DOC: design: add notes about more detailed error reporting for logs

These are the notes of a day long code analysis session (CFA+WTA)
aimed at figuring what's missing during most code troubleshooting
sessions.  The goal is to provide good indications about what rules/
filters were still active when the processing ended (timeout, error
etc), what subscribers are still active (indicating waiting for an
event), and what shut/abort events were met at the various levels
of each side's stack, in each direction.
This commit is contained in:
Willy Tarreau 2024-10-28 17:10:19 +01:00
parent 6d5b32daad
commit 20ffa35f66
1 changed files with 114 additions and 0 deletions

View File

@ -0,0 +1,114 @@
2024-10-28 - error reporting
----------------------------
- rules:
-> stream->current_rule ~= yielding rule or error
pb: not always set.
-> todo: curr_rule_in_progress points to &rule->conf (file+line)
- set on ACT_RET_ERR, ACT_RET_YIELD, ACT_RET_INV.
- sample_fetch: curr_rule
- filters:
-> strm_flt.filters[2] (1 per direction) ~= yielding filter or error
-> to check: what to do on forward filters (e.g. compression)
-> check spoe / waf (stream data)
-> sample_fetch: curr_filt
- cleanup:
- last_rule_line + last_rule_file can point to &rule->conf
- xprt:
- all handshakes use the dummy xprt "xprt_handshake" ("HS"). No data
exchange is possible there. The ctx is of type xprt_handshake_ctx
for all of them, and contains a wait_event.
=> conn->xprt_ctx->wait_event contains the sub for current handshake
*if* xprt points to xprt_handshake.
- at most 2 active xprt at once: top and bottom (bottom=raw_sock)
- proposal:
- combine 2 bits for muxc, 2 bits for xprt, 4 bits for fd (active,ready).
=> 8 bits for muxc and below. QUIC uses something different TBD.
- muxs uses 6 bits max (ex: h2 send_list, fctl_list, full etc; h1: full,
blocked connect...).
- 2 bits for sc's sub
- mux_sctl to retrieve a 32-bit code padded right, limited to 16 bits
for now.
=> [ 0000 | 0000 | 0000 | 0000 | SC | MUXS | MUXC | XPRT | FD ]
2 6 2 2 4
- sample-fetch for each side.
- shut / abort
- history, almost human-readable.
- event locations:
- fd (detected by rawsock)
- handshake (detected by xprt_handshake).
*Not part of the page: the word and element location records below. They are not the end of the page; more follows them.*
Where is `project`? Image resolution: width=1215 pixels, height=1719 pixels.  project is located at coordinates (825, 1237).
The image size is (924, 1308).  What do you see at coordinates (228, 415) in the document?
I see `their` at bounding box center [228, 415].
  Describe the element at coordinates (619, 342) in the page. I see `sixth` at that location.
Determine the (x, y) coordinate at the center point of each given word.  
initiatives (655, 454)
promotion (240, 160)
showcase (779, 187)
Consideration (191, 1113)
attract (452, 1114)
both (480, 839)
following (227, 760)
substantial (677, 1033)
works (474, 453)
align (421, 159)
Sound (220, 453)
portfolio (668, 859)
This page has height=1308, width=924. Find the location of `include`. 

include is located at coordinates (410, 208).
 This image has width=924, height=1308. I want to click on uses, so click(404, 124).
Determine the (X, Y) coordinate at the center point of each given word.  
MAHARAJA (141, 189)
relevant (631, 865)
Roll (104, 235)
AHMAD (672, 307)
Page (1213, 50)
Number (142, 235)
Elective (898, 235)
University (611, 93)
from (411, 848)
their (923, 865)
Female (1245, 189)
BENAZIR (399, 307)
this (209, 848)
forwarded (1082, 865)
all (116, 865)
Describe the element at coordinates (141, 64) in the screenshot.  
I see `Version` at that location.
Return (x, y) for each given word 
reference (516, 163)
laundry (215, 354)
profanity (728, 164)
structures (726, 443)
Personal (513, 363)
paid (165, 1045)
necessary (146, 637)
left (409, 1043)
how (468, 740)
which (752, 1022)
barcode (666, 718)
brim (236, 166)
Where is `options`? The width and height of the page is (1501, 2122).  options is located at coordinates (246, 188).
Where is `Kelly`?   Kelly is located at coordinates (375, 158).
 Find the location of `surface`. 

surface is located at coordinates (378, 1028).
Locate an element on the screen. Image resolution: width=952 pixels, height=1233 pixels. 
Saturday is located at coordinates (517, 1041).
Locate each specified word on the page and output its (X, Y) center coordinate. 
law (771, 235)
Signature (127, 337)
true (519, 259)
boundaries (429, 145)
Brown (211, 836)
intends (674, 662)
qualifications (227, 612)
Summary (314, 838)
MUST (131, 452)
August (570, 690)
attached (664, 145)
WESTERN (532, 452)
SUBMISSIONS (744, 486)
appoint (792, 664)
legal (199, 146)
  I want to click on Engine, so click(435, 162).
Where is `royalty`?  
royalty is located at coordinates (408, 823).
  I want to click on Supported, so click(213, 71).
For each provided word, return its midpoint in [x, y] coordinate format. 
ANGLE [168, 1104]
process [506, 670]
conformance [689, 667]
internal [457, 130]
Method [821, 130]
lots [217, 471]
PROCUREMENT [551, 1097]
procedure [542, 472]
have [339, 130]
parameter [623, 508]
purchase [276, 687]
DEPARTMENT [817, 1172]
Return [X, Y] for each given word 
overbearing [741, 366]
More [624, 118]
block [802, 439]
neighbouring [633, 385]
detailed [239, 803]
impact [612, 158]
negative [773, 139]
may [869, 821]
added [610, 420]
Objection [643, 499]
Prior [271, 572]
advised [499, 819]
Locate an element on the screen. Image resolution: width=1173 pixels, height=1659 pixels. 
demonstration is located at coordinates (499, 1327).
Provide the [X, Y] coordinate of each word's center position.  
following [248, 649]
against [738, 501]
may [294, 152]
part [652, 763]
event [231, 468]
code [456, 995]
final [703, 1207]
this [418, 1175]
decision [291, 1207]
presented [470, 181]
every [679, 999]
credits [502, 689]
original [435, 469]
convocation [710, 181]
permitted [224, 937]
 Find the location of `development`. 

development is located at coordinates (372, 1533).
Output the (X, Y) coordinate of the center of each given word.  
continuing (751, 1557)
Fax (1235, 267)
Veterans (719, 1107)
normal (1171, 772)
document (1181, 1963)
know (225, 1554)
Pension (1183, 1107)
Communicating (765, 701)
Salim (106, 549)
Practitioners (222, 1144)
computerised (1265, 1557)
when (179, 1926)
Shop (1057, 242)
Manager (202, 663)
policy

Eg. parsing or address encoding
- xprt (ssl)
- muxc
- se: muxs / applet
- stream
< 8 total. +8 to distinguish front from back at stream level.
suggest:
- F, H, X, M, E, S front or back
- f, h, x, m, e, s back or front
- event types:
- 0 = no event yet
- 1 = timeout
- 2 = intercepted (rule, etc)
- 3 unused
// shutr / shutw: +1 if other side already shut
- 4 = aligned shutr
- 6 = aligned recv error
- 8 = early shutr (truncation)
- 10 = early error (truncation)
- 12 = shutw
- 14 = send error
- event location = MSB
event type = LSB
appending a single event:
-- if code not full --
code <<= 8;
code |= location << 4;
code |= event type;
- up to 4 events per connection in 32-bit mode stored on connection
(since raw_sock & ssl_sock need to access it).
- SE (muxs/applet) store their event log in the SD: se_event_log (64 bits).
- muxs must aggregate the connection's flags with its own:
- store last known connection state in SD: conn_event_log
- detect changes at the connection level by comparing with SD conn_event_log
- create a new SD event with difference(s) into SD se_event_log
- update connection state in SD conn_event_log
- stream
- store their event log in the stream: strm_event_log (64 bits).
- for each side:
- store last known SE state in SD: last_se_event_log
- detect changes at the SE level by comparing with SD se_event_log
- create a new STREAM event with difference(s) into STREAM strm_event_log
and patch the location depending on front vs back (+8 for back).
- update SE state in SD last_se_event_log
=> strm_event_log contains a composite of each side + stream.
- converted to string using the location letters
- if more event types needed later, can enlarge bits and use another letter.
- note: also possible to create an exhaustive enumeration of all possible codes
(types+locations).
- sample fetch to retrieve strm_event_log.
- Note that fc_err and fc_err_str are already usable
- questions:
- htx layer needed ?
- ability to map EOI/EOS etc to SE activity ?
- we'd like to detect an HTTP response before end of POST.